Third Decade of the History


Milan: c.1450
MS Hunter 370 (V.1.7)

Our October 'Book of the Month' is a fifteenth-century illuminated manuscript. The text is a classical work by the Roman writer Livy who began writing his History of Rome over two thousand years ago. This manuscript copy is unusual because, at this time, humanist copies of Livy were not normally illustrated. Moreover, the illustrations in this volume are exceptionally beautiful.

Book One: detail of initial letter showing Battle of the River Trebia
(folio 1r

The author:
Titus Livius (Livy) was born in Patavium (modern Padua) in the north of Italy in 59BC. He died in AD17. He began writing his History of Rome when he was about 30 years old, in around 29BC.

Unfortunately, the majority of Livy's writing has not survived. What remains, including summaries written by later authors, indicates that the History was an extensive work. It spanned nearly 800 years from the foundation of the city of Rome (753BC) to the death of Cicero (43BC) with a summary covering events down to 9BC.

The volume featured here comprises what is known as the 'Third Decade' of the History and deals with the period of the Second Punic War (218-201BC). As Livy describes it, "...the story of the most memorable war in history: that, namely, which was fought by Carthage under the leadership of Hannibal against Rome." It includes the journey of Hannibal's army across the Alps with war elephants, the siege and fall of cities and battles in Italy, Spain and Africa. The final battle of this period, the Battle of Zama, resulted in Hannibal's defeat by the Roman general, Publius Cornelius Scipio (Scipio Africanus).

The image on the left, taken from the opening page, shows Hannibal's early defeat of Roman forces in 218BC at the Battle of the River Trebia (shown flowing at the bottom of the picture).




Book One: first page of the manuscript
(folio 1r)

The illustrator:
The name of the artist responsible for the illustrations is not known. However, on stylistic grounds it is believed that the same artist worked on many other religious and classical works during the first half of the fifteenth century. These include an Italian translation of Suetonius’s 'Lives of the Twelve Emperors' (now in the Bibliothéque Nationale de France: Italien 131).
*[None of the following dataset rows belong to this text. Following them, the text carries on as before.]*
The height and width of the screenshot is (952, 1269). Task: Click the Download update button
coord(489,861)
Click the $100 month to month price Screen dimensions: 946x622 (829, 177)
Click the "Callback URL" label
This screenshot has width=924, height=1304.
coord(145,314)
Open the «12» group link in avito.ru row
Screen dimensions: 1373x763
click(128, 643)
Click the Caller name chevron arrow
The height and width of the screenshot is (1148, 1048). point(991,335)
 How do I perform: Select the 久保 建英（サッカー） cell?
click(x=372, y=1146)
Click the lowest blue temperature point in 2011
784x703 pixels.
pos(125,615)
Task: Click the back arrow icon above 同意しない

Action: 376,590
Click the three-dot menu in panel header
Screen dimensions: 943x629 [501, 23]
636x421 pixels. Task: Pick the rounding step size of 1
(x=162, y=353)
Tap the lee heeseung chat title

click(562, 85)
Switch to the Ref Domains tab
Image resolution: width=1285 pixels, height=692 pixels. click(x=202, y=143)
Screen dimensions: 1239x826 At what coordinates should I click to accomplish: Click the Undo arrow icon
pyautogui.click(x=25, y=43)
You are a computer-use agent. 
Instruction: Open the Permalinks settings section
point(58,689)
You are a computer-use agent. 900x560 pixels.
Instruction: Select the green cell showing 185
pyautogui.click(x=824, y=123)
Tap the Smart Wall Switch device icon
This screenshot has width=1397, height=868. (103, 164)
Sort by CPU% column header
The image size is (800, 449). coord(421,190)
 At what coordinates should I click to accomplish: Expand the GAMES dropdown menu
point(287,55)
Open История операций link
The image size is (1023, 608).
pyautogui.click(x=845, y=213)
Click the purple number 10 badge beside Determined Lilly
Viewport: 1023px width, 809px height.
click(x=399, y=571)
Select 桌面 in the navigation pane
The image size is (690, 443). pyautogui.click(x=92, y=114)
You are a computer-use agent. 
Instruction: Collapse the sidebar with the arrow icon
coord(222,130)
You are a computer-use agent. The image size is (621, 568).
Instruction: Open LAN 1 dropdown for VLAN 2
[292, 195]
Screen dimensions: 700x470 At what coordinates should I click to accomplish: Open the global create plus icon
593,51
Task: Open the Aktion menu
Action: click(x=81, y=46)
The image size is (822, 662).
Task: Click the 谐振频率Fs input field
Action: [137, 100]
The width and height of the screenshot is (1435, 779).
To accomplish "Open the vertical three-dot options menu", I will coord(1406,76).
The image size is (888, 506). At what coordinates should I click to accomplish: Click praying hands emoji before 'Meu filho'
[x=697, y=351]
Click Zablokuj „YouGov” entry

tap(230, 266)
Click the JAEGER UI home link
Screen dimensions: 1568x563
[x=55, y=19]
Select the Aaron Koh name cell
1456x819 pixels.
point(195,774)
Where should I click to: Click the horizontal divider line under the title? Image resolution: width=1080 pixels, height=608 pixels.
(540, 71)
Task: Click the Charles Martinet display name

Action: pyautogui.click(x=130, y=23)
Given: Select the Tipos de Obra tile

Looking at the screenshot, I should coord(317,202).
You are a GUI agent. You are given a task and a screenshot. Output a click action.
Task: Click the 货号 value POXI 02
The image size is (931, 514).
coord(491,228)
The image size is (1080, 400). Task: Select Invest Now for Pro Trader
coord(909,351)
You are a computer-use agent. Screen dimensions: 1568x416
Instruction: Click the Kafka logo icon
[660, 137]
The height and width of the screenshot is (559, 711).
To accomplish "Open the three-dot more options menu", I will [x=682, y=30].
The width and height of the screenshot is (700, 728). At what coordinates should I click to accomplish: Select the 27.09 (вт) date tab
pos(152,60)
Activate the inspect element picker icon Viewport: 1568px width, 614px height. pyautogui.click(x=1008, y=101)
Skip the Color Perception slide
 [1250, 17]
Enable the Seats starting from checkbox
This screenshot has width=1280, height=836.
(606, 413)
From this work the artist is known as the 'Master of the Vitae Imperatorum' and has been described as " of the foremost miniaturists working at the court of Milan in the early and mid fifteenth century."
At this time Milan was governed by two powerful families: the Dukes of Visconti and, after 1450, the Dukes of Sforza.

Each book of the Third Decade begins with a large initial illustrating episodes from the text which follows. Given the content of the manuscript, these are all scenes of battle, invasion or execution. Despite the violent subject matter, the artist's skill and attention to detail has created some beautiful images.


Book Three: detail of initial letter showing clash between
the armies of Hannibal and the Roman general Marcellus
(folio 66r)
The scribe:
The text is written in Latin and on vellum. The scribe has been identified as Laurentius Dolobella who also wrote the text for a work by Plutarch (now in the British Museum: Add. MS 22318). He has written in a round, upright, humanistic script. This style of writing became well established in the later fifteenth century. It was considered easier to read than the heavier, Gothic style of script which preceded it and developed as part of the renaissance humanist movement of the fourteenth and fifteenth centuries which emphasised the importance of classical literature and learning.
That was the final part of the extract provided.